Using SNP array data to test for host genetic and breed effects on Porcine Reproductive and Respiratory Syndrome Viremia
- Stefano Biffani†1Email author,
- Sara Botti†1,
- Stephen C Bishop2,
- Alessandra Stella1, 3 and
- Elisabetta Giuffra1, 4
© Biffani et al; licensee BioMed Central Ltd. 2011
Published: 3 June 2011
The effect of breed on Porcine Reproductive and Respiratory Syndrome Viremia (PRRSV) was tested using data collected in 17 Italian commercial pig farms and 1096 genotypes obtained by the PorcineSNP60 BeadChip. A binomial logistic model was used to investigate the relationship between breed-clusters and PRRSV susceptibility. Breed-clusters were defined using the matrix of genomic kinship between all pairs of piglets.
Only the contemporary group effect, defined as all piglets reared in the same herd, in the same year and whose samples were collected in the same season, was significant. Sex, age and breed-cluster showed no statistically significant effect on PRRS viremia, although the Landrace and Cross breed-clusters showed the lowest Odds-Ratio
The model failed to detect a significant breed-cluster effect, highlighting the impact of environment and management on PRRS viremia incidence. Incomplete exposure over the observed period may have masked possible breed differences.
Over the last decade the genetics of host susceptibility/resistance to disease has been a major topic of research. For the swine industry PRRS represents one of the most economically important diseases worldwide, causing reproductive failure, abortions, stillbirths, interstitial pneumonia and decreased growth rate . Previous studies investigated the possible role which breed effect may have in determining resistant/susceptibility of pigs to PRRSV. One author  in an experimental “in vivo” study found difference between Duroc, Meishan and Hampshire while two authors [3, 4] with an “in vivo” infection experiment using Large White/Landrace and Hamphshire/Duroc synthetic lines found the former being more resistant to the effects of the virus. Ait-Ali et al studied the innate immune response to PRRSV infection “in vitro”, using used flow cytometry to analyse cells in bronchial alveolar lavage fluid (BALF) from five commercial pig lines. Macrophages from the Landrace line showed significantly reduced virus replication and poor growth of PRRSV than Large White, Pietrain and other two synthetic pig lines. Whilst “in vivo” and “in vitro” experiment can possibly help in dissecting PRRS pathogenesis among breeds, these studies were usually based on relatively small numbers of animals. Moreover, they do not consider environment and management which actually play an important role in the host resistant/susceptibility to PRRSV. Using data collected in commercial pig farms and genotypes obtained by the PorcineSNP60 BeadChip (Illumina, San Diego, CA), the objective of the present study was to cluster animals based on the average similarity among them and to test a possible breed-cluster effect on PRRS viremia.

TASK A:
According to the PRRS viremia text, how many Italian commercial pig farms supplied the data?
TASK B:
Copy the PRRS viremia text between "Using SNP array" and "pairs of piglets.", inclusive, swapping "piglets" for "young pigs".

STUDY MATERIAL:
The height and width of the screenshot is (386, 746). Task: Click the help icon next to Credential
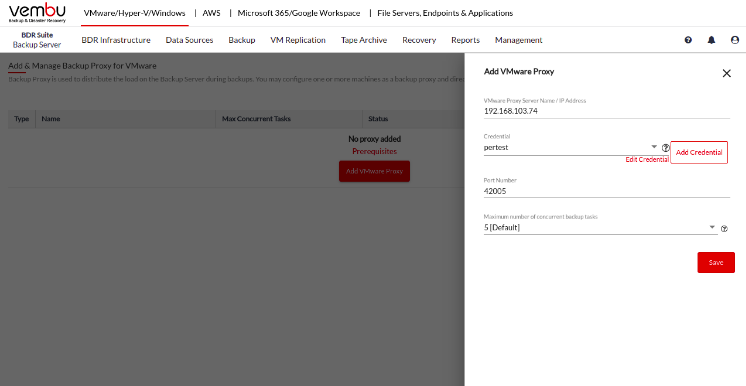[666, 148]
* * *
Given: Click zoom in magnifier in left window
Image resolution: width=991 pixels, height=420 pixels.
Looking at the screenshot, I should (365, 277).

WRITTEN SOLUTION A:
17

WRITTEN SOLUTION B:
Using SNP array data to test for host genetic and breed effects on Porcine Reproductive and Respiratory Syndrome Viremia
- Stefano Biffani†1Email author,
- Sara Botti†1,
- Stephen C Bishop2,
- Alessandra Stella1, 3 and
- Elisabetta Giuffra1, 4
© Biffani et al; licensee BioMed Central Ltd. 2011
Published: 3 June 2011
The effect of breed on Porcine Reproductive and Respiratory Syndrome Viremia (PRRSV) was tested using data collected in 17 Italian commercial pig farms and 1096 genotypes obtained by the PorcineSNP60 BeadChip. A binomial logistic model was used to investigate the relationship between breed-clusters and PRRSV susceptibility. Breed-clusters were defined using the matrix of genomic kinship between all pairs of young pigs.